Neuromuscular manifestations also differ: serotonin syndrome is characterized by hyperactivity (tremors, clonus, and hyperreflexia), while NMS is characterized by hypoactivity (rigidity, hypokinesia, and bradykinesia)—all observed in our patient [
13]. Serotonin syndrome, critical illness neuropathy, and ICU-acquired weakness were considered in the differential diagnosis. However, the absence of hallmark features, such as hyperreflexia, clonus, or serotoninergic overdose, combined with the clinical context, favored a diagnosis of atypical NMS. Furthermore, the patient's recovery was notably slow, with significant clinical improvement only after approximately 4 weeks of treatment, including bromocriptine initiation. This highlights the absence of a single pathognomonic laboratory marker for NMS. Patients may exhibit metabolic acidosis or hypoxia in approximately 75% of cases, leukocytosis (with or without a left shift), elevated serum creatine phosphokinase in up to 95% of cases originating from the skeletal muscle, and myoglobinuria in approximately 67%.
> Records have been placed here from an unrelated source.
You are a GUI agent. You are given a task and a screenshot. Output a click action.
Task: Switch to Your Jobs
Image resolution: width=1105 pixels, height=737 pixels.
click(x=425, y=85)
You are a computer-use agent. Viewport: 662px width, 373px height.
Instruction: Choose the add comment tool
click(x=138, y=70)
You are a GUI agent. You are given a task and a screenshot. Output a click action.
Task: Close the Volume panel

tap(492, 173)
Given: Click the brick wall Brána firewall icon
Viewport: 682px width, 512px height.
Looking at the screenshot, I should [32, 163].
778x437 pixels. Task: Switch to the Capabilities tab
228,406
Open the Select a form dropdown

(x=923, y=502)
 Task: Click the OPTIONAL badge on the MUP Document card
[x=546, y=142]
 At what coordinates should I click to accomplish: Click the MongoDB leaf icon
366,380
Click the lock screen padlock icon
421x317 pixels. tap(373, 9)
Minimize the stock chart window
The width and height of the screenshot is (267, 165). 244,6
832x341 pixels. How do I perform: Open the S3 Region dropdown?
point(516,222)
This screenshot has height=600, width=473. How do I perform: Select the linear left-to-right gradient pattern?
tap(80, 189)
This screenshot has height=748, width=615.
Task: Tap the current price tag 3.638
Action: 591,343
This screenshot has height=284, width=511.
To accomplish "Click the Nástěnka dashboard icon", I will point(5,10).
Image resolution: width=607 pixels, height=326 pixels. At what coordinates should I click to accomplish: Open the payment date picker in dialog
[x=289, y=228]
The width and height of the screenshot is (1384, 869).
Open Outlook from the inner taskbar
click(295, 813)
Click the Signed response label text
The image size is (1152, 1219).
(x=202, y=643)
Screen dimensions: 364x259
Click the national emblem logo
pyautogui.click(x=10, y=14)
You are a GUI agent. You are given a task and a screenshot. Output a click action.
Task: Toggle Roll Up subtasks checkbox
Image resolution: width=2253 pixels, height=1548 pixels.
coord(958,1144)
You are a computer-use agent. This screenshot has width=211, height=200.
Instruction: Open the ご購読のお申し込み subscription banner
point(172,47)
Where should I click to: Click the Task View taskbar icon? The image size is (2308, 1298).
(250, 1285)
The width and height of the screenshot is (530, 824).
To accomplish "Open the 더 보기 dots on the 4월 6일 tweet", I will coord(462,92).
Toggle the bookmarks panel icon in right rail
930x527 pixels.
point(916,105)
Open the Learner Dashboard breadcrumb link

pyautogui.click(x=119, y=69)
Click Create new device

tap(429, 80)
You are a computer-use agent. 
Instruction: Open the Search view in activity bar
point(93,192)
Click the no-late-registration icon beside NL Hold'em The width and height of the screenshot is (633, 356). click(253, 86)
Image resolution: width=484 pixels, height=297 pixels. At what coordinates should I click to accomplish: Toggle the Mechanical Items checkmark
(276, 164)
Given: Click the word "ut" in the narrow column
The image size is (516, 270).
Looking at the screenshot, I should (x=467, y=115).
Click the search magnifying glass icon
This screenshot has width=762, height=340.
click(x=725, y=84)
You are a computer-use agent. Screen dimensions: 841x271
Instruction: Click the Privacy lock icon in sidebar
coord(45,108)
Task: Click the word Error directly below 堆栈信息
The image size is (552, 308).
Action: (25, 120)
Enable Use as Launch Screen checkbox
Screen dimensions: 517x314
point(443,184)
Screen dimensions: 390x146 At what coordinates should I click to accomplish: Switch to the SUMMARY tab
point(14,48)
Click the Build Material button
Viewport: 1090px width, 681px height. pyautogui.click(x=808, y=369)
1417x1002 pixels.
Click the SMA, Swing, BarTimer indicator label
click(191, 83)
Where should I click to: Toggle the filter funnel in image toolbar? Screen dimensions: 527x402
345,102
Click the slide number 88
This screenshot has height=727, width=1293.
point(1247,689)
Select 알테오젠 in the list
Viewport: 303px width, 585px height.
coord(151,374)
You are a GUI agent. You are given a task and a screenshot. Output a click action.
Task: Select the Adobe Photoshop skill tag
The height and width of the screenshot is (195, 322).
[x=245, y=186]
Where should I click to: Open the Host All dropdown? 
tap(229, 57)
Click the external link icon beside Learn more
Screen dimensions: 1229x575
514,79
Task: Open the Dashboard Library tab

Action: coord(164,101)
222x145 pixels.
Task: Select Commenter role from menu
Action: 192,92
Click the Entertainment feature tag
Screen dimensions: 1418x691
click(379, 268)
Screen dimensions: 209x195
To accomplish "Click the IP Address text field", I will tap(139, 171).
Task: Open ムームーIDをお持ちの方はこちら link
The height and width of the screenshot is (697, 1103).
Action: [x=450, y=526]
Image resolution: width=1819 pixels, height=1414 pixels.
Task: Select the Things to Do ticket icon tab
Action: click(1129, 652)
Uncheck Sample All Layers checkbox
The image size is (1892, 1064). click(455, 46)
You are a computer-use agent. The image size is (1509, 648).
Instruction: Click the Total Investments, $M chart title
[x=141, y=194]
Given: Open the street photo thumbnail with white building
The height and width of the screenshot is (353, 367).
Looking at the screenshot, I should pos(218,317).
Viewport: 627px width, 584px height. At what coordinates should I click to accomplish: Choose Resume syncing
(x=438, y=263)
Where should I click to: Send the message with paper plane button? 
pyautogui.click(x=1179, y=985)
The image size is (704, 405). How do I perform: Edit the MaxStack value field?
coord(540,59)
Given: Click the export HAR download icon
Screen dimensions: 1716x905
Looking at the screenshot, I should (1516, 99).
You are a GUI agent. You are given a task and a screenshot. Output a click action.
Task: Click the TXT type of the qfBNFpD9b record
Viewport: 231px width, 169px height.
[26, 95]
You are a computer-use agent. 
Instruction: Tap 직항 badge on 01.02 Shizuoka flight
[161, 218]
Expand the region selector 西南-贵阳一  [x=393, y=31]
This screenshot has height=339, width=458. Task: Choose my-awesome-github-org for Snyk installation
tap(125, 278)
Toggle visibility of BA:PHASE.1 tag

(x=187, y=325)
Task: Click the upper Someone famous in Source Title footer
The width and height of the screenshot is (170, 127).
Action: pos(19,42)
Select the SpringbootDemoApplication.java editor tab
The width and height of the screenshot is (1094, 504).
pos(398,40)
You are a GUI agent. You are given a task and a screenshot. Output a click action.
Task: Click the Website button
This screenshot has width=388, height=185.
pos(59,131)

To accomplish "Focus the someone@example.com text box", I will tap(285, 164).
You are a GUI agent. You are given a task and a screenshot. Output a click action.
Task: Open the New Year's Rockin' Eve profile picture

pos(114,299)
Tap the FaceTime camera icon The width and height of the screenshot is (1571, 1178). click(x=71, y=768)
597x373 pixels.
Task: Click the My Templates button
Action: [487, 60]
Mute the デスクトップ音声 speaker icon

Acute renal failure may result from muscle necrosis due to ischemia, hyperthermia, or rigidity [
2,
14]. Our patient initially developed metabolic acidosis and respiratory insufficiency, which progressed to respiratory acidosis secondary to muscular weakness. Despite normal CK levels, renal function remained preserved, and acute kidney injury did not occur. Ultimately, multidisciplinary collaboration among the ICU, neurology, and psychiatry teams was essential in managing this atypical NMS case, demonstrating the expanding clinical spectrum of the syndrome [
12].
Treatment strategies for NMS are based on expert consensus and case series [
2,
6]. Benzodiazepines, such as lorazepam or clonazepam, can alleviate catatonia, mutism, fever, and rigidity within 24–48 hours [
2,
6]. In our patient, clonazepam (0.5 mg nightly) improved mutism. Dopaminergic agents, including amantadine and bromocriptine, are known to reverse parkinsonian symptoms and reduce mortality [
2,
6]. Bromocriptine was initiated at 2.5 mg BID, resulting in significant resolution of fever and tremor, and was continued for 10 days to prevent relapse. Dantrolene may be considered for rigidity and hyperthermia, although it was not employed in this case because of the absence of rigidity [
2,
6]. Electroconvulsive therapy is generally reserved for pharmacoresistant or catatonic cases but was unnecessary in this patient, given her clinical improvement with medical therapy [
1,
2,
6].
This case exemplifies the diagnostic complexity of atypical NMS and highlights the importance of clinical vigilance when hallmark features, such as rigidity or extreme hyperthermia, are absent. Despite normal CK levels and lack of rigidity, the patient’s constellation of autonomic instability and encephalopathy underscores the evolving clinical spectrum of NMS. Multidisciplinary coordination remains critical for accurate diagnosis and effective recovery. Heightened awareness of atypical presentations, particularly in elderly female patients receiving depot antipsychotics, is essential for timely intervention and improved clinical outcomes.